Uma inspeção realizada por órgãos de direitos humanos e pela Defensoria Pública do Estado de São Paulo identificou indícios de cárcere privado, agressões físicas e psicológicas e violações de direitos em uma comunidade terapêutica localizada no bairro Água Azul, em Guarulhos.
De acordo com um relatório elaborado por representantes do Mecanismo Nacional de Prevenção e Combate à Tortura (MNPCT), da Defensoria Pública, da Conectas Direitos Humanos e do Instituto Desinstitute, 52 mulheres eram mantidas sob restrições consideradas ilegais, sob a justificativa de tratamento para dependência química e outras condições de saúde.
A inspeção foi realizada no dia 7 de maio e resultou na prisão em flagrante de três pessoas ligadas à empresa responsável pelo estabelecimento, localizado no bairro Água Azul, em Guarulhos. Os investigados foram liberados posteriormente mediante medidas cautelares e seguem respondendo ao processo, segundo informou o jornal Folha de S.Paulo.
Segundo os relatos colhidos durante a fiscalização, algumas mulheres afirmaram ter sido retiradas de suas casas contra a própria vontade. Elas relataram que foram amarradas pelas mãos e pés, submetidas a contenções físicas e, em alguns casos, imobilizadas por meio de técnicas como o chamado “mata-leão”.
As internas também denunciaram que eram impedidas de deixar o local. A inspeção encontrou portas com travas externas e mecanismos que restringiam a circulação das mulheres dentro da instituição.
Além das restrições de liberdade, o relatório aponta episódios de agressões físicas e punições aplicadas a quem descumpria regras internas.
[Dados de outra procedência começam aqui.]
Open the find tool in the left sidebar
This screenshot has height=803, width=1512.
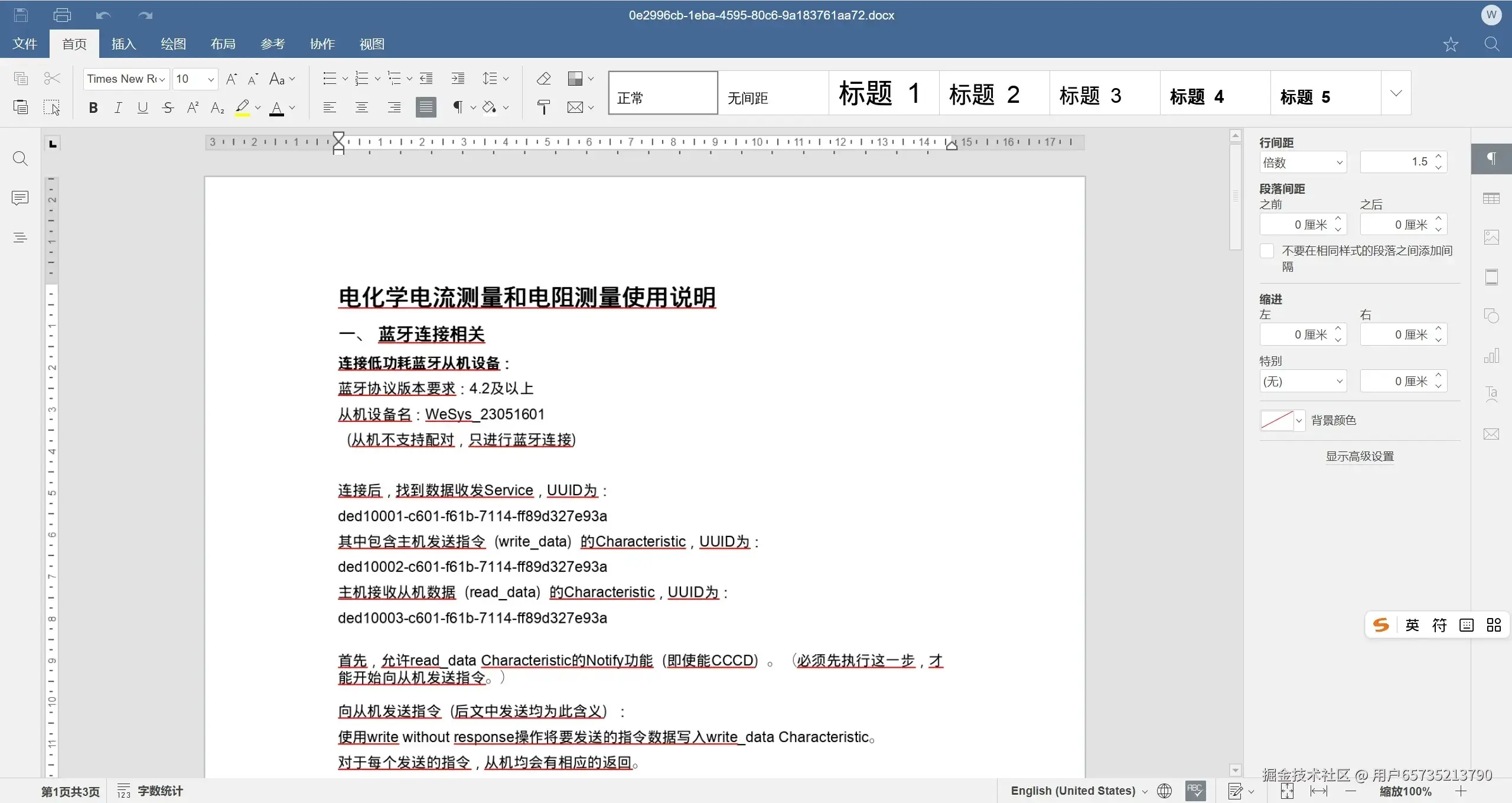tap(21, 158)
Entre as sanções relatadas estavam isolamento em quartos, suspensão de visitas familiares, restrição ao uso de telefone e até privação de alimentos enviados por parentes.
Outro ponto destacado pelos fiscais foi a situação de mulheres com transtornos mentais graves mantidas no local. Entre elas estavam pacientes com diagnóstico de esquizofrenia, suspeita de transtorno do espectro autista e quadros psicóticos. Conforme a legislação vigente, comunidades terapêuticas não podem funcionar como instituições de atendimento para pessoas com transtornos psiquiátricos.
As condições estruturais do imóvel também foram alvo de críticas. A inspeção encontrou infiltrações, instalações elétricas expostas, armazenamento inadequado de alimentos e sinais de problemas sanitários. Algumas internas apresentavam sintomas de escabiose, doença de pele causada por ácaros.
O relatório ainda destaca que havia acompanhamento de serviços públicos de saúde no local, levantando questionamentos sobre a fiscalização realizada pelos órgãos responsáveis.
Por meio de advogados, a empresa negou as acusações. A defesa afirma que as internações eram voluntárias e que não existem provas que confirmem os episódios de agressão relatados pelas mulheres.
As investigações continuam para apurar as denúncias e verificar possíveis responsabilidades criminais e administrativas relacionadas ao funcionamento da instituição.